[Study text — start]
We investigated if there were particular chemical features that were most responsible for this bias. Whereas we do not pretend to undertake a comprehensive analysis of particular chemotypes here, a preliminary study may interest some investigators. We identified 871 bits from unfolded fingerprints that occurred in more than 1% of the metabolites or the natural products (there were 174 823 different bits among these molecules before folding). 28 of those bits (functional groups) also occurred in more than 0.5% of the purchasable-GDB database and in less than 0.05% of the GDB database, representing at least a ten-fold bias of the purchasable-GDB relative to the entire GDB. The substructures corresponding to these bits illustrate some of the fragments contributing to the observed bias (Supplementary Table 1 online). For instance, meta-substituted aryl alcohols, such as 3-methylphenol, occur among 1.3% of metabolites, 2.2% of natural products and 0.6% of the purchasable-GDB, but only in 0.006% of the entire GDB. As an aside, notwithstanding the much greater similarity of the purchasable-GDB to metabolites and natural products than the overall GDB, some functional groups were actually under-represented among the purchasable-GDB. Thus, 38 bits occurred in more than 0.5% of the GDB and more than 1% of metabolites or natural products but in less than 0.2% of the purchasable-GDB (Supplementary Table 2 online). For instance, 1,2-trisubstituted epoxides occur in 2.6% of natural products and 1.7% of the GDB but in only 0.01% of the purchasable-GDB. Were such substructures included in future commercial compounds they would increase the already substantial bias still further.
[Study text — finish]
[Provided data — start]
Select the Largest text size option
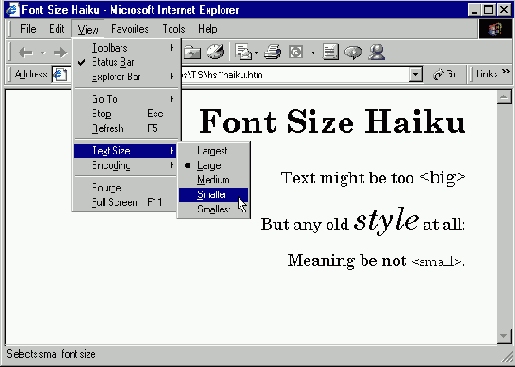 pos(213,150)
[Provided data — finish]
• _Tasks and exercises_:
1. In the text on chemical bias in the purchasable-GDB, list each percentage given for meta-substituted aryl alcohols, along with the collection it applies to.
2. Go on with the text on chemical bias in the purchasable-GDB, picking up after its final sentence.
The listing has nothing to do with what is asked here.

• _Written answers_:
1.
- Metabolites: 1.3%
- Natural products: 2.2%
- Purchasable-GDB: 0.6%
- Entire GDB: 0.006%

2.
If it is true that bias towards biogenic molecules contributes to the success of screening, it seems interesting to ask whether this bias might be increased, productively, by adding scaffolds present among biogenic molecules that are currently unexplored in our libraries. We again turned to the metabolites, natural products, and commercially available molecules, this time considering each without limit to molecular size or composition. To find scaffolds present among the two biogenic sets but absent from the commercially available molecules, we represented the molecules by their core rings (Supplementary Fig. 4 online).20 Each core ring scaffold among the biogenic molecules was matched to its counterpart among commercially available molecules, when available. There were 173, 15 637 and 29 496 unique rings among the 2 018 metabolites, 141 985 natural products and 9 131 254 commercially available molecules, respectively. 34 (20%) of the ring scaffolds among the metabolites and 12 977 (83%) of the ring scaffolds among the natural products were unrepresented among the commercial molecules. Even if one restricts this set to molecular weight ≤350 Da and two or fewer stereocenters, there remain 1 891 ring scaffolds represented among natural products that have no counterpart among commercially available molecules, and by extension screening libraries.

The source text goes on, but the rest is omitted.